Max was a self-made man, he was the epitome of the meritocratic arrangements of the Court. Born in a poor village in the south to a family of farmers and the youngest of five children. In the span of twenty years, Max had gone from uneducated peasant, to the highest public office in the land.
It was said that Max had taught himself how to read and write from reading a book that a travelling priest had given to his parents many years ago. With no interest and no real prospects of inheriting the family property, at the age of eighteen he left his village for Dern, the largest city in the south. There he managed to pass the test to become a member of the local tax bureau as a mere tax inspector.
Twenty-years ago, whether it was due to his diligence or his fortune, Max managed to bust a slave ring within his first year as a tax inspector. What should have been a simple case of overdue taxes became a full-throated investigation that reached into the Court in Erlangen itself.
Dern's largest inn, the Southern Boar, had been behind paying their taxes for the year. Since its establishment, the inn had never paid taxes, while on paper it had, however the newly appointed Max was unaware of this arrangement between the previous handler and the inn. As a result, he went and met the owner to inform them that their taxes were overdue. In that meeting however, the owner offered him a bribe as per usual, to overlook the situation, but Max became infuriated at the actions of the owner and stormed out of the building after warning him that there would be dire consequences.
Fortunately for Max, he had cultivated a good relationship with the Head of the Tax Bureau in Dern. The Dern Tax Chief had always had doubts about the establishment actually paying their taxes, but he had been unable to investigate it too deeply as it was owned by a powerful noble in the Capital. However, upon being informed by Max that he had been offered a bribe, he now had just cause to openly investigate the inn. The Dern Tax Chief used his friendly relationship with Dern's Governor and sent men to arrest the owner of the inn on charges of attempted bribery.
However, the owner of the inn when interrogated by the city guards ended up spilling out some surprising information. The guards and officials had thought that he would simply admit to attempted bribery and as a result would be fined a large sum and sent to prison for a year. However, in an attempt to curry favour with the guards and officials he started giving information on the vast conspiracy that operated from his inn.
It turned out that his inn was a front and the employees, which happened to be all female were in fact slaves. They had been either sold by their poor families, abducted or smuggled in from neighbouring countries. These women would work there for a few months before they would be sent to the Capital and from there, be sold off. Many ended up as sex toys for deviant, rich men while others were sold to those unscrupulous slave merchants that would smuggle them out of the country. However, some were fortunate enough to be bought by sympathetic families who would eventually free them, but this rarely ever happened.

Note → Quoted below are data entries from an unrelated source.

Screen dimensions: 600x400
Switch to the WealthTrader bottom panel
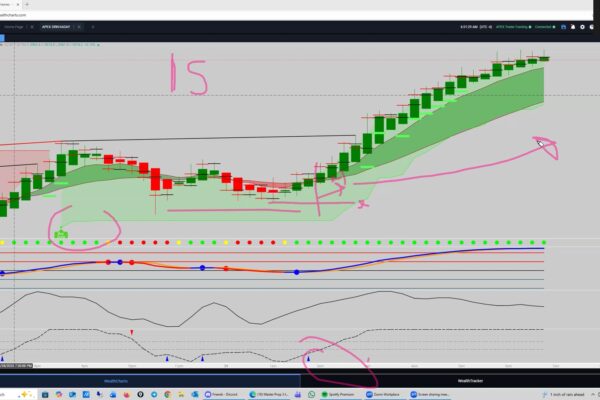tap(472, 381)
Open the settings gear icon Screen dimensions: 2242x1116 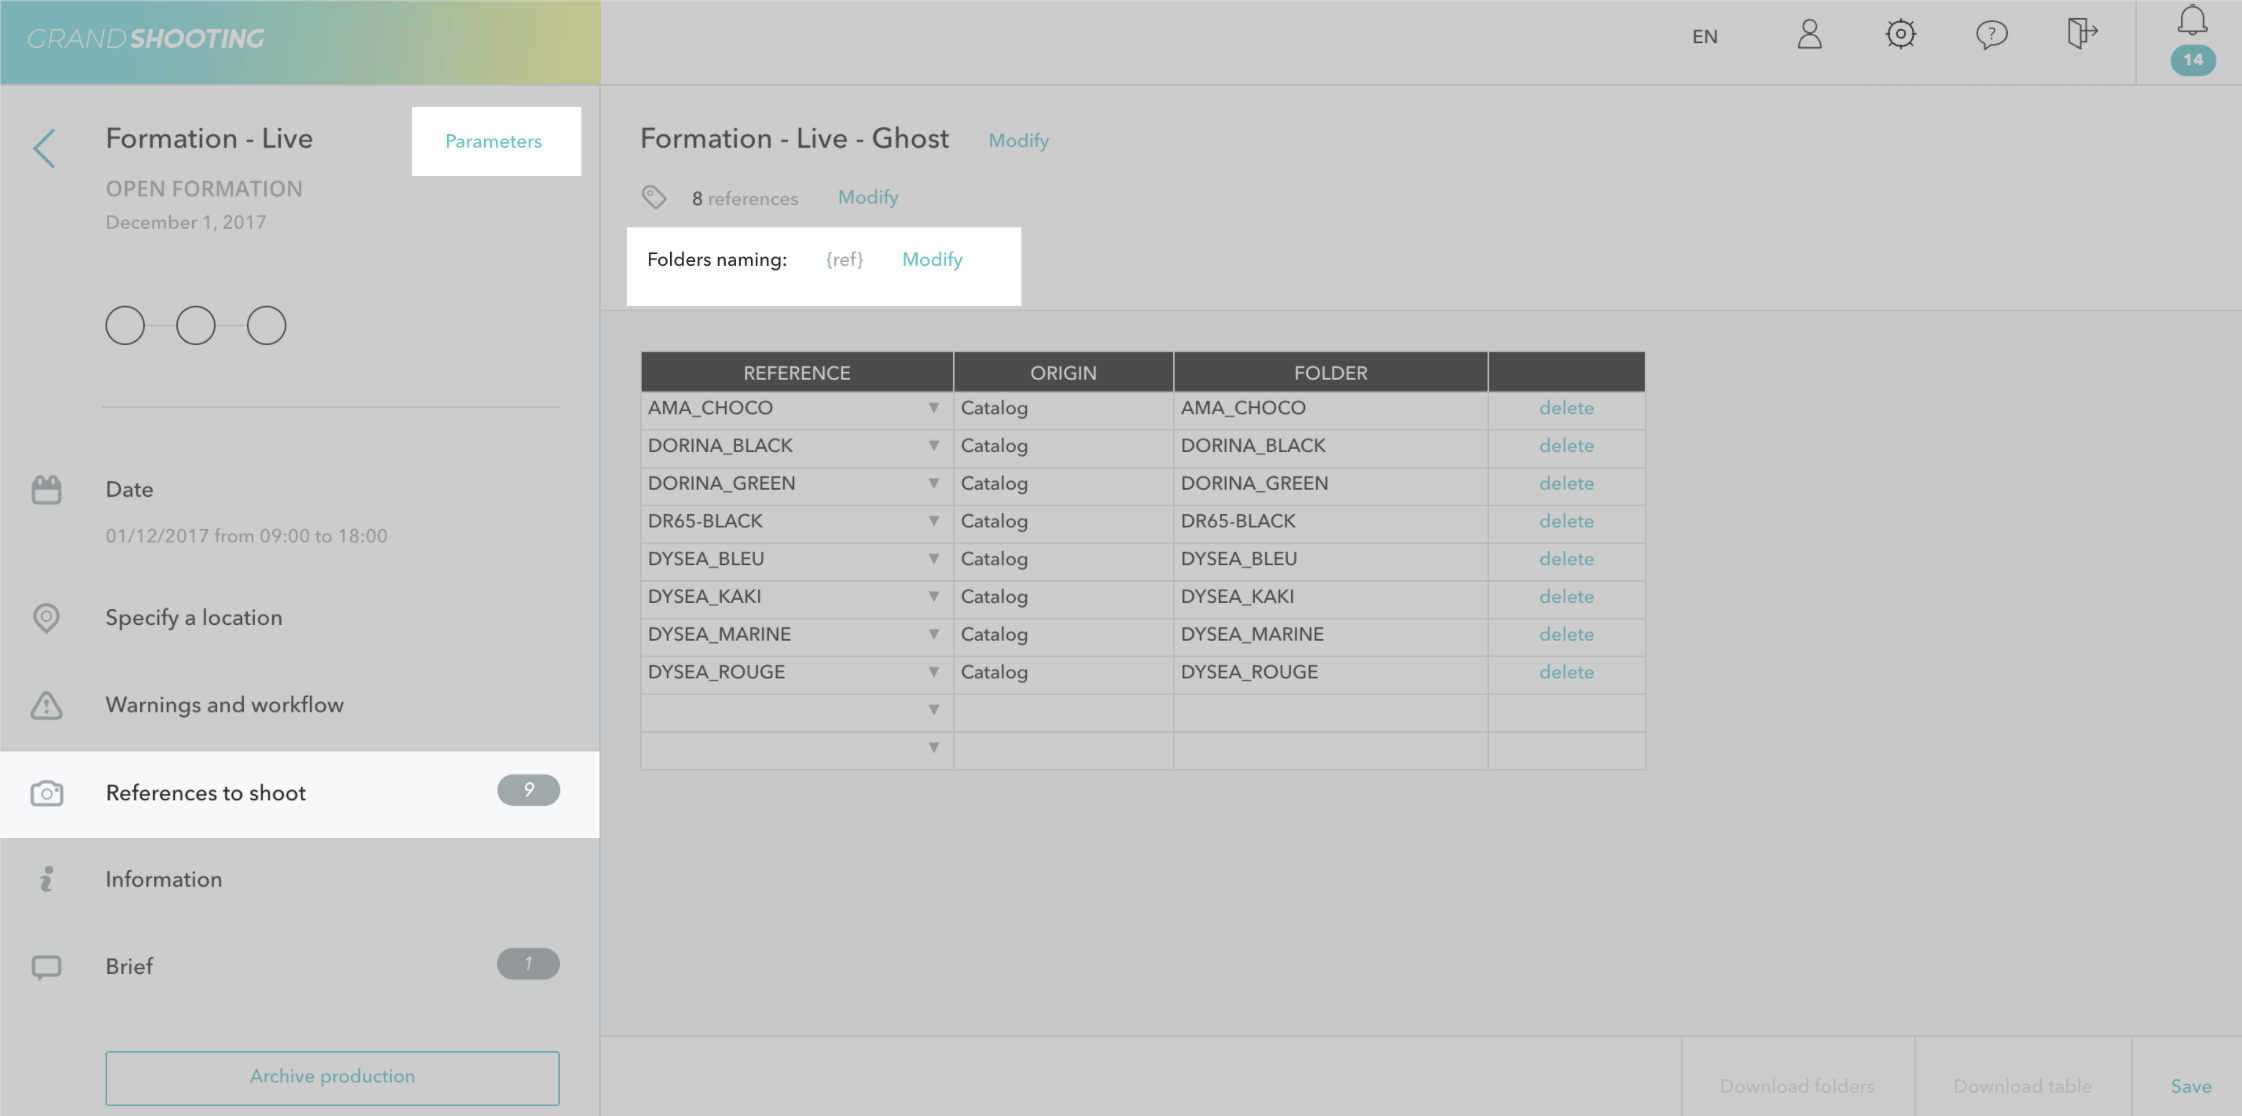pos(1900,35)
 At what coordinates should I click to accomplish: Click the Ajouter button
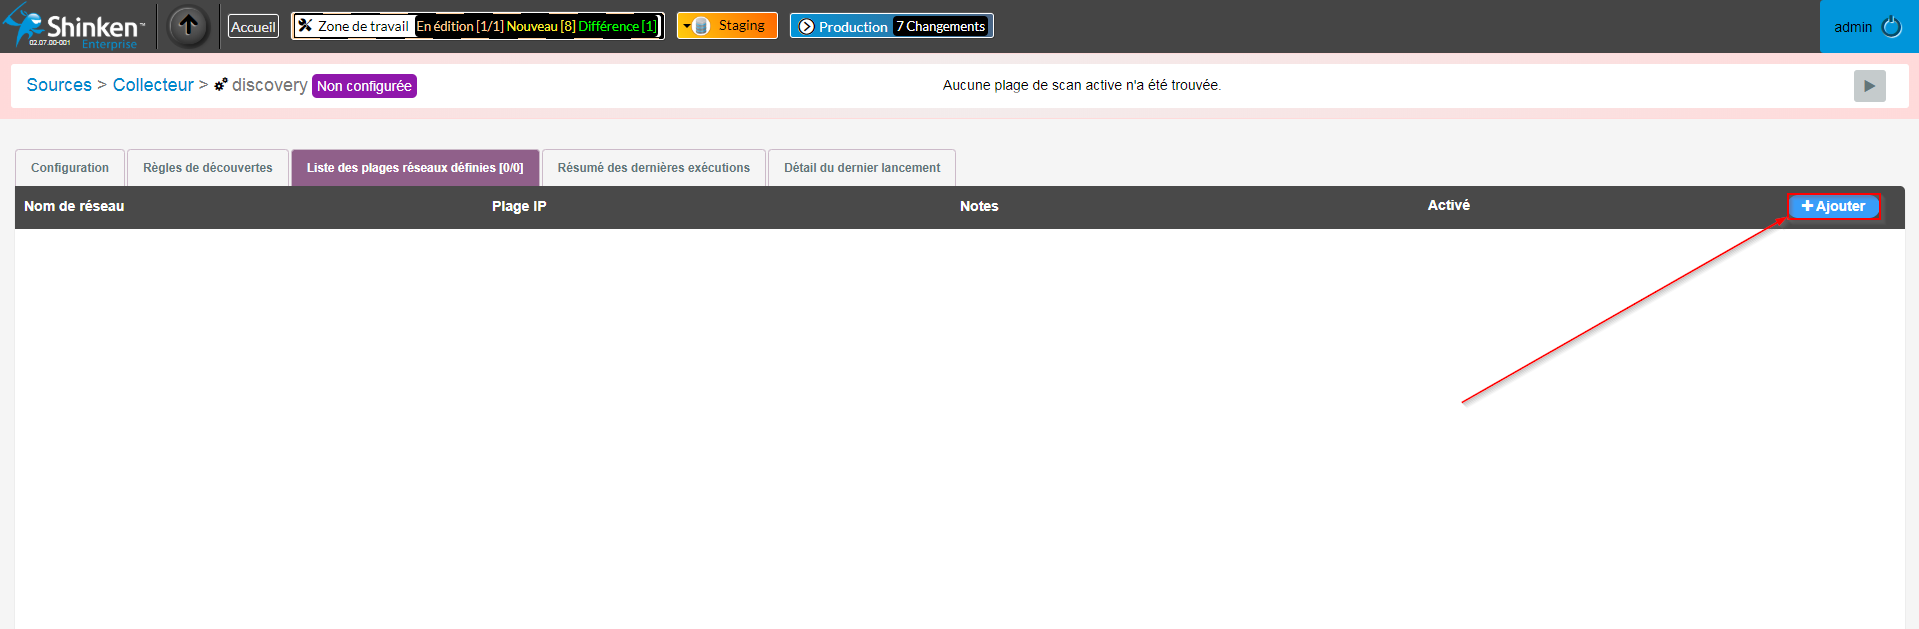tap(1833, 206)
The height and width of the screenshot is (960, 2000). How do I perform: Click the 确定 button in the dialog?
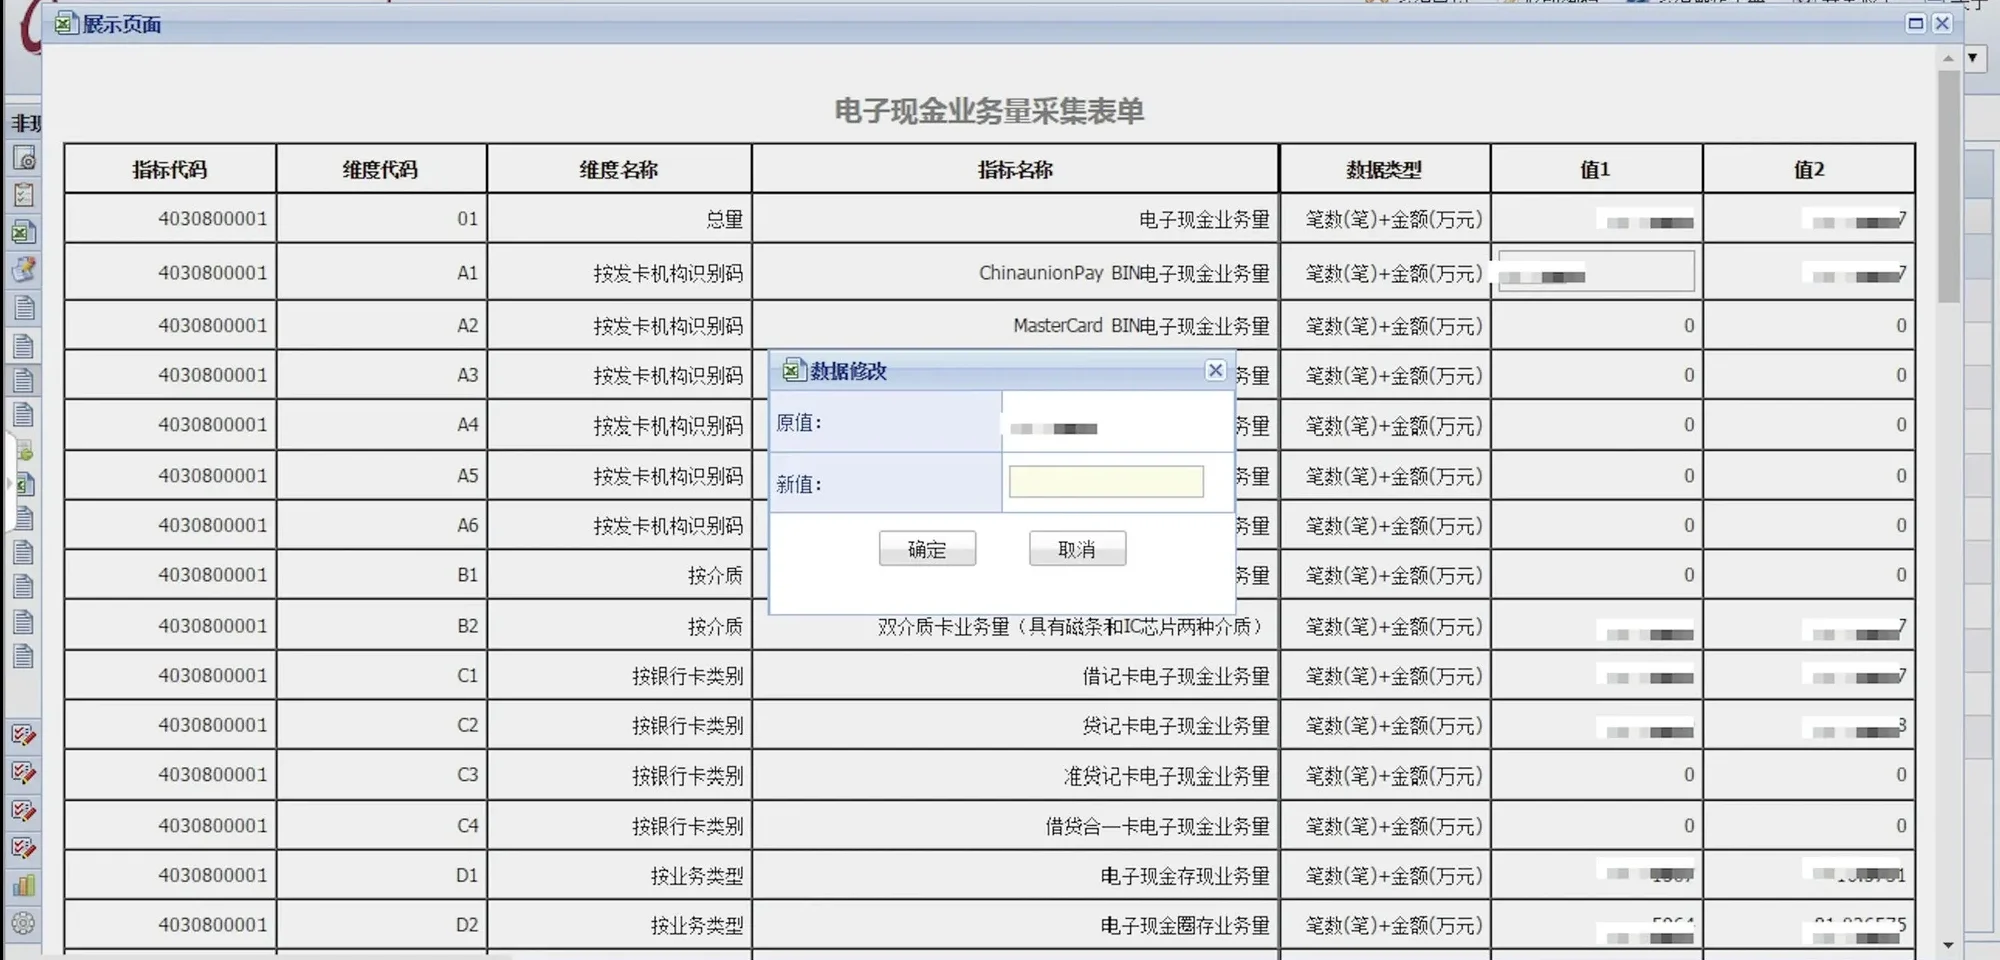pos(926,549)
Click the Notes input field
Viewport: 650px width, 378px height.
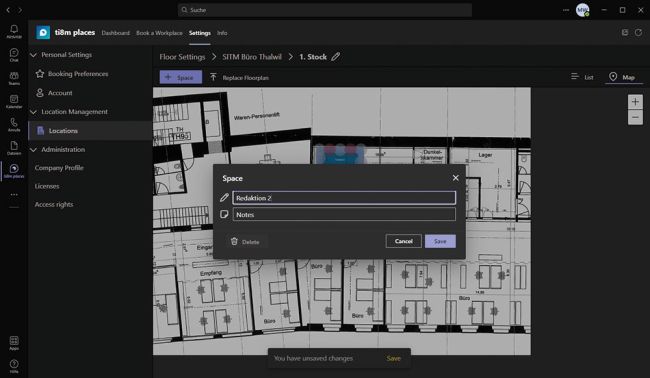pyautogui.click(x=344, y=214)
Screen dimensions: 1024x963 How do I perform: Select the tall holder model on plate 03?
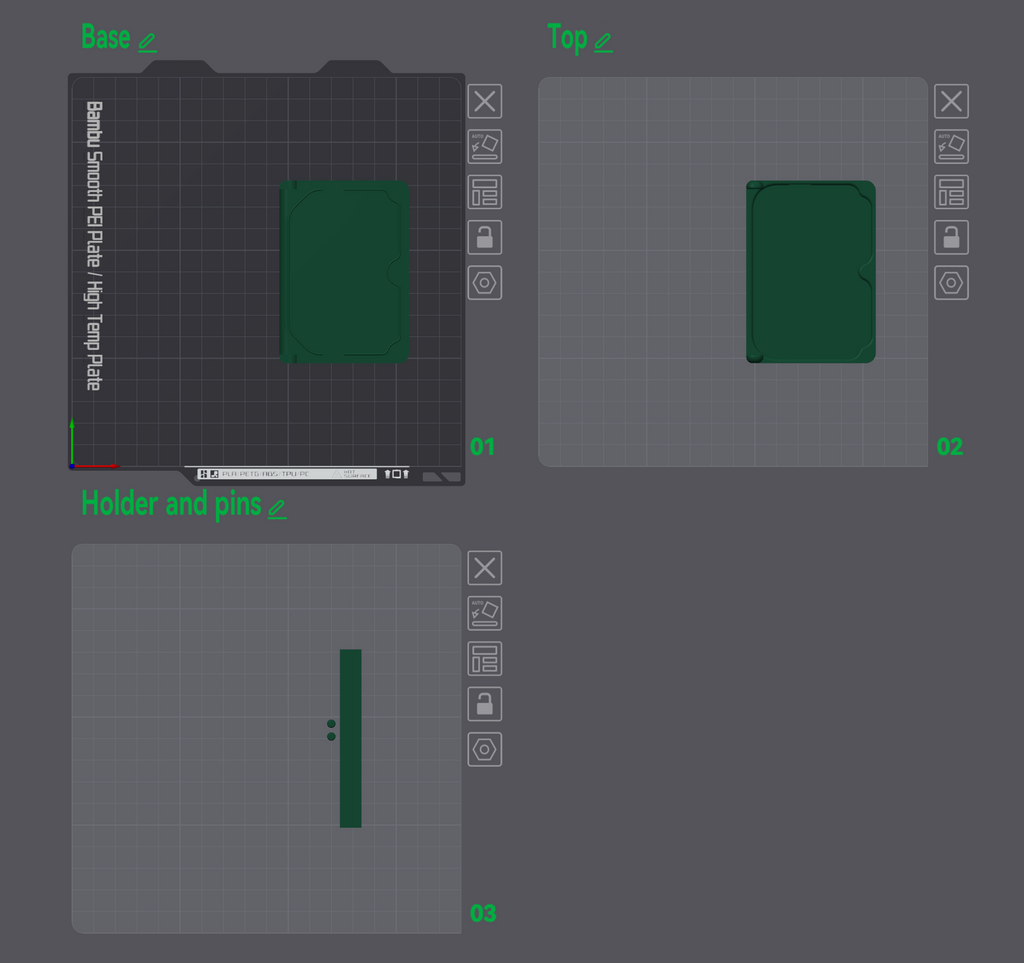(351, 738)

This news caused a political earthquake. The Tax Chief immediately informed the Governor who then immediately dispatched a messenger to rush back to the Capital to inform the Prime Minister.
Slavery had been banned only sixty years ago (from present day) across Agenor. In a surprise move during one of the octennial conferences, the delegation from the Great Frankish Empire managed to secure the support of the other great powers to effectively abolish slavery. The delegation of the time was led by the so-called Philosopher Prince, who under normal circumstances would have become the next Emperor of the Frankish Empire. His idea of freedom, that came in the form of the abolishment of slavery was tolerated by the nobles in the Empire, as they did not really stand to lose much from it. In fact, they found it made their 'servants' happier and more productive than before, whereas they used to serve reluctantly, now that they were free people, they served their masters happily and no longer harboured thoughts of violence.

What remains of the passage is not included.